### What is being asked
Return each line below that contains the string "Task". The match is case-sensitive.

### Some records
** Begin **

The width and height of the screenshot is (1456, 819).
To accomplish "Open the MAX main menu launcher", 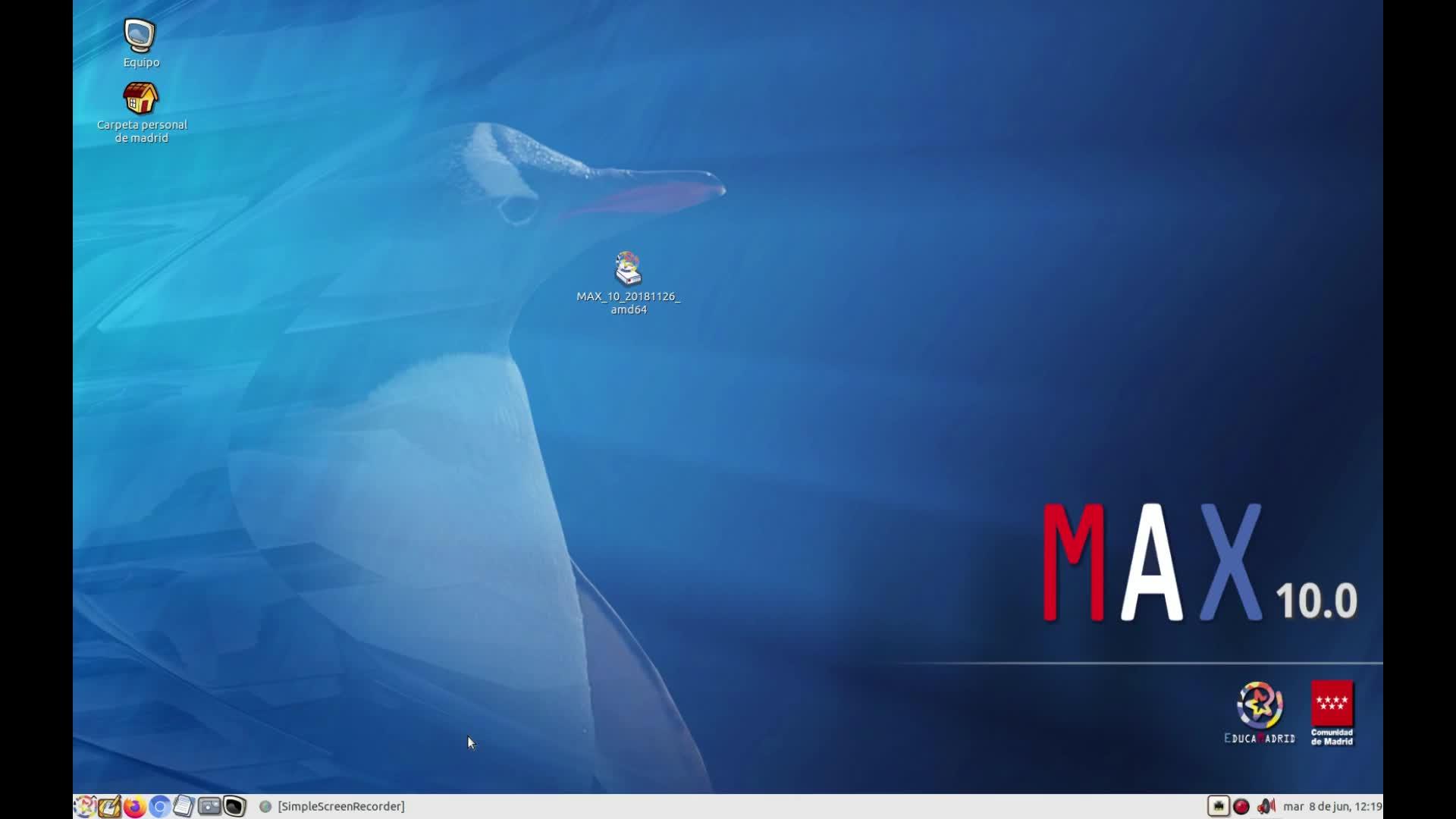I will click(x=84, y=806).
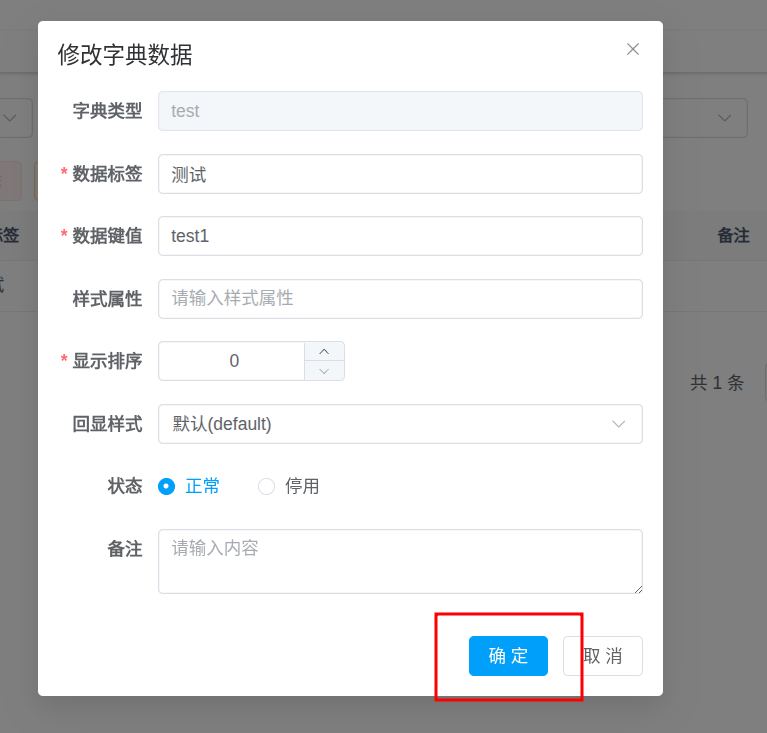767x733 pixels.
Task: Expand the background dropdown at top right
Action: [724, 118]
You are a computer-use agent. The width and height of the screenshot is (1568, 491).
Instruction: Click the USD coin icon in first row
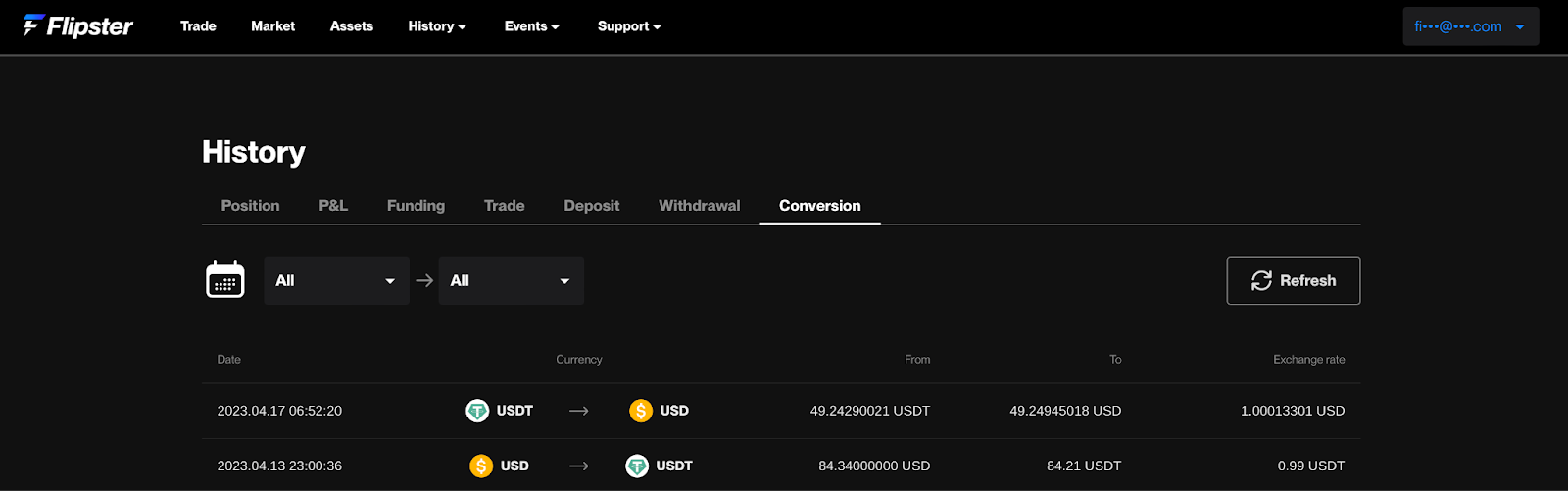641,411
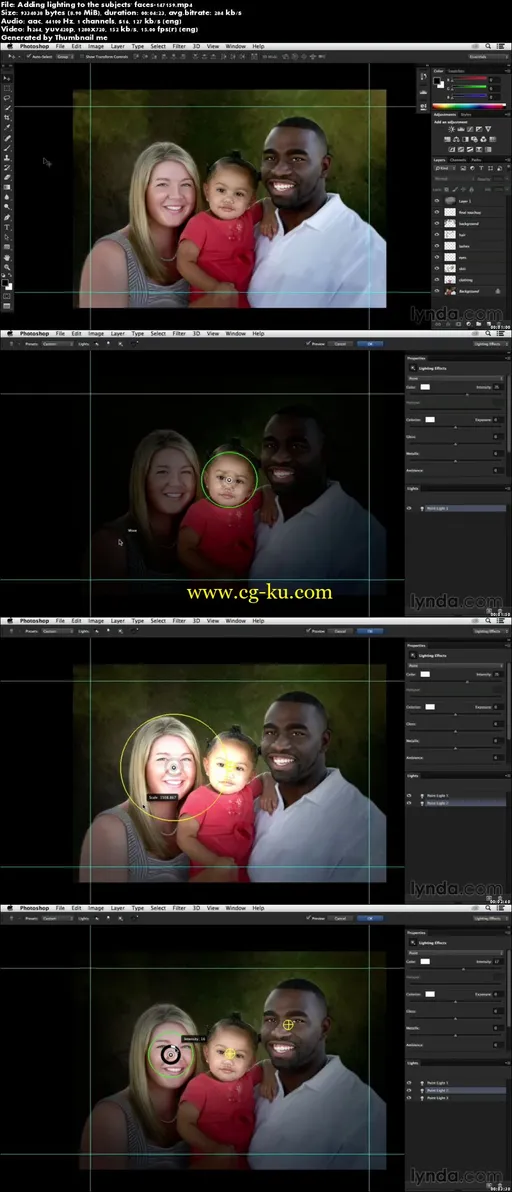This screenshot has height=1192, width=512.
Task: Select the Crop tool in the toolbar
Action: coord(7,118)
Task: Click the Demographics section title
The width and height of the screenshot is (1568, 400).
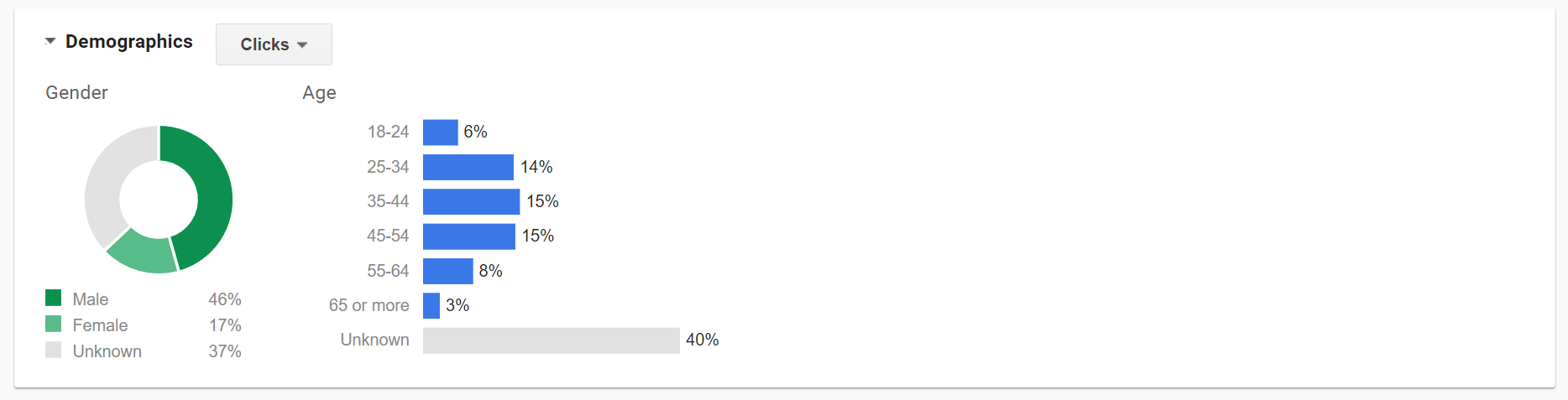Action: [129, 42]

** End **

### Expected answer
Task: Expand the background dropdown at top right
Task: Select the Crop tool in the toolbar
Task: Click the Demographics section title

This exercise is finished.